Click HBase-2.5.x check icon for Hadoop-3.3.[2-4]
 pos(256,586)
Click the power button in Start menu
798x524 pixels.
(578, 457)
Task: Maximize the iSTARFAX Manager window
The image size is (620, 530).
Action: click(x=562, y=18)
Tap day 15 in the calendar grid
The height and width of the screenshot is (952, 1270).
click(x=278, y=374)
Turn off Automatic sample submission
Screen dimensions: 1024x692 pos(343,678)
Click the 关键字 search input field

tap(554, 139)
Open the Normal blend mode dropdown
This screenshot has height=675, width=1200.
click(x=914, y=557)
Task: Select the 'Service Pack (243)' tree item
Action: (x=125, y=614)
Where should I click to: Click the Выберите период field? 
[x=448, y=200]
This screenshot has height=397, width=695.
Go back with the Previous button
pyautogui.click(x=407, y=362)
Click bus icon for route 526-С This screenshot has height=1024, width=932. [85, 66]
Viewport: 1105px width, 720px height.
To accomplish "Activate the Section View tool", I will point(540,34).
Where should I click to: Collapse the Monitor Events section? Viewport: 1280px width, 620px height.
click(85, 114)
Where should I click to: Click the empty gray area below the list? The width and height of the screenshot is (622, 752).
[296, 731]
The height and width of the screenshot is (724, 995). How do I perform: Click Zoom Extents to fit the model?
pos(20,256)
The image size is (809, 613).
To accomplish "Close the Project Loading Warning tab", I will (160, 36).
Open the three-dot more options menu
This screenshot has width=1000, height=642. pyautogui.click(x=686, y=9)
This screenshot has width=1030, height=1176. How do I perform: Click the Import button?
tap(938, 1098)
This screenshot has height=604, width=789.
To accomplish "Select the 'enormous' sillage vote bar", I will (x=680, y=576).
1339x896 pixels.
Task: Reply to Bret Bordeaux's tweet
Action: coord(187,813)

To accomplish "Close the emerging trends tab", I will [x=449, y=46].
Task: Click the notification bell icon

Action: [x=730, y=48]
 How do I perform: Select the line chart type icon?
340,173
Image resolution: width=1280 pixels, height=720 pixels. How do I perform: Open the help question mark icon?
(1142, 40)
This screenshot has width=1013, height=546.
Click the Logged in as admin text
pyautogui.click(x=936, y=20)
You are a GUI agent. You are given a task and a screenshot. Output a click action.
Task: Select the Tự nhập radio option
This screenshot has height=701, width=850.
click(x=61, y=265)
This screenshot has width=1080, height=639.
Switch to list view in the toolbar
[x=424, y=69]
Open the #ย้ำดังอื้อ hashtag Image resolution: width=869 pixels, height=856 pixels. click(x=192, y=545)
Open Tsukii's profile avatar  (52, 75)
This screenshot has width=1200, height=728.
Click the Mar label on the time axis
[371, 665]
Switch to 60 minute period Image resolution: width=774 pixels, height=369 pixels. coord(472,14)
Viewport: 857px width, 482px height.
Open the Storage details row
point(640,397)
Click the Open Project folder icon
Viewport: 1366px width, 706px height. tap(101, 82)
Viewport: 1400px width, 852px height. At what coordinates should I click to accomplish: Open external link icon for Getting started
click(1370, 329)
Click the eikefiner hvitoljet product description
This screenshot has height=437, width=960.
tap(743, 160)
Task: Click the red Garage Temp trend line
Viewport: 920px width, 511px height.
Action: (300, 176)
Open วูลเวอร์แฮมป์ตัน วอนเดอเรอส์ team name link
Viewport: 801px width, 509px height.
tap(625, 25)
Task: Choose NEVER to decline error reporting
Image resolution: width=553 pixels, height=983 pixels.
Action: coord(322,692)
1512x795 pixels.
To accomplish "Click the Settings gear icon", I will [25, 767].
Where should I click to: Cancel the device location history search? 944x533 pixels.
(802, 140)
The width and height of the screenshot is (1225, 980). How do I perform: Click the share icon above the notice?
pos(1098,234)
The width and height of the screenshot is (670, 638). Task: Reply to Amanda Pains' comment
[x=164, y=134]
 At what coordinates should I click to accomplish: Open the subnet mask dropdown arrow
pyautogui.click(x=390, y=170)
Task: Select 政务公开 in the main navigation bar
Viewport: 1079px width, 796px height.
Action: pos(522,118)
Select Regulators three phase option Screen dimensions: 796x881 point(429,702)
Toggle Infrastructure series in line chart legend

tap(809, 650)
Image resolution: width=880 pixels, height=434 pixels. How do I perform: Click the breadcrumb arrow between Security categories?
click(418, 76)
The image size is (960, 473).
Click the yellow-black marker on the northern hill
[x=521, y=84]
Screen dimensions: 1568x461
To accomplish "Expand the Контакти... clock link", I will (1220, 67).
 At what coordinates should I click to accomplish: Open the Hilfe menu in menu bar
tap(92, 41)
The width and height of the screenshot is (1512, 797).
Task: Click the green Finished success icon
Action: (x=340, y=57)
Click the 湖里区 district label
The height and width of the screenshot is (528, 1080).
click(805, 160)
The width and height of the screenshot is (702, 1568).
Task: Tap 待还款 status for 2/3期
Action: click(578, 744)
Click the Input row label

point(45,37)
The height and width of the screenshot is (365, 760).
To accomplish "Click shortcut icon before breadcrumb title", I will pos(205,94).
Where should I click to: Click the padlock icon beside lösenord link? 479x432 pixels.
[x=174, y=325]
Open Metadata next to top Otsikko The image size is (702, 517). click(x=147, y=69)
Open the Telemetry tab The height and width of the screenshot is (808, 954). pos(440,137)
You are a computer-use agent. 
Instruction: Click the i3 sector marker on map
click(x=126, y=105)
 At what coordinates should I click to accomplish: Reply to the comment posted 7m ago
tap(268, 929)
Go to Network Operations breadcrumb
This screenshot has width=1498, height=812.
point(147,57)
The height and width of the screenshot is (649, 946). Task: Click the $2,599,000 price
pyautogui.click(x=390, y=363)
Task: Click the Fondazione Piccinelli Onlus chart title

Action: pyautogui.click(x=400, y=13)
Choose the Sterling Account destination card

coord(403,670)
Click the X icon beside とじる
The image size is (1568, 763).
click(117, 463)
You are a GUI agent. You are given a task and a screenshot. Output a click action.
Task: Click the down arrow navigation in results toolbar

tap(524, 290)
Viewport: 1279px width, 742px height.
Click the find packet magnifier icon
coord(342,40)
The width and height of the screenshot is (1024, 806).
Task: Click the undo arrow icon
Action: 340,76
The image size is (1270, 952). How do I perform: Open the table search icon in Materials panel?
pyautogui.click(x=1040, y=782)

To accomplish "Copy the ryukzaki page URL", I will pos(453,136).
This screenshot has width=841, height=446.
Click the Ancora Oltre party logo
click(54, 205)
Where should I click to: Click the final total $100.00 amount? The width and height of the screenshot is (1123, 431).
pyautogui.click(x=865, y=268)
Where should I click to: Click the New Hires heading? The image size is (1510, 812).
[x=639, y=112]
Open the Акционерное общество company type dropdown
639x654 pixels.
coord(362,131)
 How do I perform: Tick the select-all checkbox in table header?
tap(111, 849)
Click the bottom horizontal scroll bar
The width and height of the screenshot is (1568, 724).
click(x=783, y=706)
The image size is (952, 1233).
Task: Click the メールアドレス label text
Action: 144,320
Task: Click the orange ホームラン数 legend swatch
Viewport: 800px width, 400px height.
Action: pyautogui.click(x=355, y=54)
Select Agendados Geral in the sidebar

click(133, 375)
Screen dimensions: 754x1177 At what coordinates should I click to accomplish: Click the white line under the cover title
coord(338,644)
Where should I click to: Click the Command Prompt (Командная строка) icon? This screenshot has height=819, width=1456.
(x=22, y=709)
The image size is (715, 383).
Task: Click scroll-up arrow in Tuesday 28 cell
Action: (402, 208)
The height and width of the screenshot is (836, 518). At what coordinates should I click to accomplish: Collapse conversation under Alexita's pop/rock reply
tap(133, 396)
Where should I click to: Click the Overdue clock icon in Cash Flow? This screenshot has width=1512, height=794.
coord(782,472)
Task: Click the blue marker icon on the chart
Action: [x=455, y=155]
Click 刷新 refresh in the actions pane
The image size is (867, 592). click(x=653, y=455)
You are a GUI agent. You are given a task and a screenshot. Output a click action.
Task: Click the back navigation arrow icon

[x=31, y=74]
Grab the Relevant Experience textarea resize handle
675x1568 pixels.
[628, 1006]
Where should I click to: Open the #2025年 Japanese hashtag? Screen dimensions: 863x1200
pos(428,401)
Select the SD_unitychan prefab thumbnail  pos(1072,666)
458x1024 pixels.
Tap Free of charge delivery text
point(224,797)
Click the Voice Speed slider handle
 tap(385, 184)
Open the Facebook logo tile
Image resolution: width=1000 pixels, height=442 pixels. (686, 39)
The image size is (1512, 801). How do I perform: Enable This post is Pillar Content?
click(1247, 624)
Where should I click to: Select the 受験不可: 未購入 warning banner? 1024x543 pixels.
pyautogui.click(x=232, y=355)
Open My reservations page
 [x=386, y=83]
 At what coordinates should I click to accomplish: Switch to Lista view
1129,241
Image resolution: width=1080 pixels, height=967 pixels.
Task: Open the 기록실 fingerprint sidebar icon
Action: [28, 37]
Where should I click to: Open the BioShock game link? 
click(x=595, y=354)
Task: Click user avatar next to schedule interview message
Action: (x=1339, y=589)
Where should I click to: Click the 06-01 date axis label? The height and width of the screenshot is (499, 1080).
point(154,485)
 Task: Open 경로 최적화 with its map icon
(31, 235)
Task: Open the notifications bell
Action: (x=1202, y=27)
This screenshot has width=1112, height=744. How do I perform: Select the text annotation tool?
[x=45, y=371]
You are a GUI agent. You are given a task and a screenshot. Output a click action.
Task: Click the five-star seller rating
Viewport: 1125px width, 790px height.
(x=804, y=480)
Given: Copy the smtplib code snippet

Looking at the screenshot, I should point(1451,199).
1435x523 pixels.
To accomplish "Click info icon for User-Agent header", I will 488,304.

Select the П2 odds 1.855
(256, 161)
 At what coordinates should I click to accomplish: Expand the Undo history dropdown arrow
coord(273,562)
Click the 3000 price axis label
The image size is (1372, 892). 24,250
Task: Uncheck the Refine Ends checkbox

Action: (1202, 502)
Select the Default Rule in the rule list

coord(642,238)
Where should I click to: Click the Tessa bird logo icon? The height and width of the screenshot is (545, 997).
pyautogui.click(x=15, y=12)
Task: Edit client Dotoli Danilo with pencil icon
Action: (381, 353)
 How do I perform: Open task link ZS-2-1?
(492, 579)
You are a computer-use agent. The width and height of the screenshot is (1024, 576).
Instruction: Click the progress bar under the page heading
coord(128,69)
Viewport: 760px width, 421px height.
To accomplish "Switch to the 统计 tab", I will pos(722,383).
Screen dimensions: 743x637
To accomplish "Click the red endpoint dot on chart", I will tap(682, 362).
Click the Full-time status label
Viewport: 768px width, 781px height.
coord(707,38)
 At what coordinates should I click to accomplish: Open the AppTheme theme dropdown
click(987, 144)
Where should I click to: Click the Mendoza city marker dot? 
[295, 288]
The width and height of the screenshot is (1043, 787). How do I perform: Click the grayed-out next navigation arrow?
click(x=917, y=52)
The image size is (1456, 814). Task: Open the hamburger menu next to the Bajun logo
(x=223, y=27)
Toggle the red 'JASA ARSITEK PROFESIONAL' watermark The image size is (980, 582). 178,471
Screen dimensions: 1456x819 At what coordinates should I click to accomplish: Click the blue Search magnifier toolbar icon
..........
▸ **Task requirements**
Transcribe the records exactly, starting at the line that contains "Viewport: 760px width, 421px height." and ending at the line that contains "I will pos(722,383).".

▸ **The response**
Viewport: 760px width, 421px height.
To accomplish "Switch to the 统计 tab", I will pos(722,383).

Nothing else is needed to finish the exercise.